Enter bifurcation. Most are familiar with the concept of bifurcating compensatory liability and punitive damages. But as far back as the 1940s, courts have recognized that Rule 42 can be used to bifurcate the issues of liability and the statute of limitations. A trial solely on the issue of statute of limitations allows defendants to have a streamlined, efficient trial that avoids the seeming contradiction between defending against liability and forcefully asserting a statute of limitations defense.
Federal Rule of Civil Procedure 42(b)
Rule 42(b) grants federal courts broad discretion to bifurcate (i.e., separate) a trial “[f]or convenience, to avoid prejudice, or to expedite and economize.”
Bifurcating issues for trial is not new. In fact, courts have recognized the value of bifurcated trials for more than a century. Courts may bifurcate the liability phase of trial from the damages phase of trial. Some courts are also inclined to bifurcate the jury’s determination of compensatory damages from that of punitive damages. Rule 42(b) “is sweeping in its terms and allows the district court, in its discretion, to grant a separate trial of any kind of issue in any kind of case.” Bifurcating affirmative defenses—including the statute of limitations defense—is thus clearly within district courts’ authority.
Because the statute of limitations can be dispositive of all claims in a case, if a jury ultimately finds that the plaintiff’s claims are untimely, then there is no need for a long, expensive trial on issues of liability and damages. In observing that the statute of limitations is a “prime candidate” for bifurcation, the Seventh Circuit aptly stated that “the potential savings are greatest when a case is put to death at an early stage.” Bifurcating trial on the statute of limitations provides that earlier stage.

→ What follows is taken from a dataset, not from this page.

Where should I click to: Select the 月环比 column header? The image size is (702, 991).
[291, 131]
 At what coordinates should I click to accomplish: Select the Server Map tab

Trial may be bifurcated (1) “[f]or convenience,” (2) “to avoid prejudice,” or (3) “to expedite and economize.” Bifurcation of the statute of limitations defense serves all three of these interests.
Bifurcation of Statute of Limitations Promotes Economy and Efficiency
Judicial economy is a “controlling” consideration under Rule 42(b), and courts have found that bifurcation is proper when calculated to conserve judicial resources and reduce litigation costs. Bifurcation can save the courts—as well as the parties, witnesses, and even the jury—significant time and resources.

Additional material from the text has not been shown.